Dramas that actually draw a large audience are rarities in Hollywood these days.  When they happen, they are usually based on accounts of extraordinary true events that made headline news.  Such films live or die on the strength of how the story is adapted, and the performances of the actors.  Regardless of what really happened, writers and directors still must create a compelling story filled with heroes, villains, action, tension, empathy, and a satisfying ending, and actors must bring that story unforgettably to life.  Otherwise, only the niche audiences will show up.   Sully, thankfully, is so well done that it would be a shame if anyone missed it.

There’s certainly no need to jazz up this “true event that made headline news.”  Anyone who was alive and not comatose on January 15, 2009 not only heard about this story, but saw its incredible climax and aftermath played out endlessly on every TV network that had a news department.  Yes, that really was an Airbus 320 jetliner filled with 155 passengers and crew swooping down towards the Hudson River next to downtown Manhattan and landing as gracefully as a gargantuan swan on its surface that frosty January morning.  Yes, those were real people, not movie actors, who were shivering on its wings and boarding ferry boats that rushed to the rescue.  And yes, there was a real pilot and co-pilot, Chesley “Sully” Sullenberger and Jeff Skiles, who somehow managed to crash a plane in such a way that everyone survived (sorry, that’s “water landed” a plane–you’re right, Sully…).  No shortage of drama or heroes there.

But what about villains?  How can you find villains in a situation so cosmically heroic?  Sadly, they were there too, every bit as real, and, as Todd Komarnicki’s script (based on Sully’s book “Highest Duty”) tells it, they are circling Sully like sharks almost before he can get some dry clothes on.  “They” are the National Transportation Safety Board investigative team, whose job it is to find out what went wrong to create such a traumatic situation in the first place, then assign blame where it is warranted.  Egging them on, it is not-so-subtly pointed out, are US Airways, Sully’s employer and owners of the plane, and their insurers, each of whom face large financial losses unless it can be shown that Sully, for whatever reason, panicked in the moment and ditched his plane in the drink when he actually could have landed it safely at a nearby airport.  With simulations showing just that, and his reputation on the line (not to mention his retirement pension), Sully is thrown into a tailspin of PTSD where he continually conjures visions of “what might have been.”  Since he can’t sleep, he fills his nights with jogging in the bitter cold while the NTSB investigators grill him during the days that seem to turn into weeks.  This all leads to a climax that, while likely the culmination of an artificially compressed timeline, is no less stunning or dramatic than the “true” event must have been.

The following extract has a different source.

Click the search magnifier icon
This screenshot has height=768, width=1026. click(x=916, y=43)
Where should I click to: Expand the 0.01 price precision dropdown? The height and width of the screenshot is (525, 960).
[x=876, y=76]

Technically, this film is a triumph from the top all the way down.  Tom Hanks’s performance as Sully is amazing in how subtle and reserved, yet rock-like steady it is.  Though he speaks from a script, the essence of his demeanor is the real Sully Sullenberger; the guy who never forgot what his first job as a pilot was–to fly the plane.  Aaron Eckhart provides solid back-up as Skiles.  Laura Linney, as Sully’s traumatized wife Lorraine, is perhaps underused by Komarnicki’s script, but when all is said and done, Director Clint Eastwood made the right call (as he almost always does), when he kept his film in focus–on Sully and his struggle–and resisted what must have been the considerable temptation to delve into what would have been a totally different story.  The end result is his shortest film–just 95 minutes–that packs a heavyweight champion’s punch-full of emotion, tension, drama, and heroism.  This is true-life storytelling at its very, very best.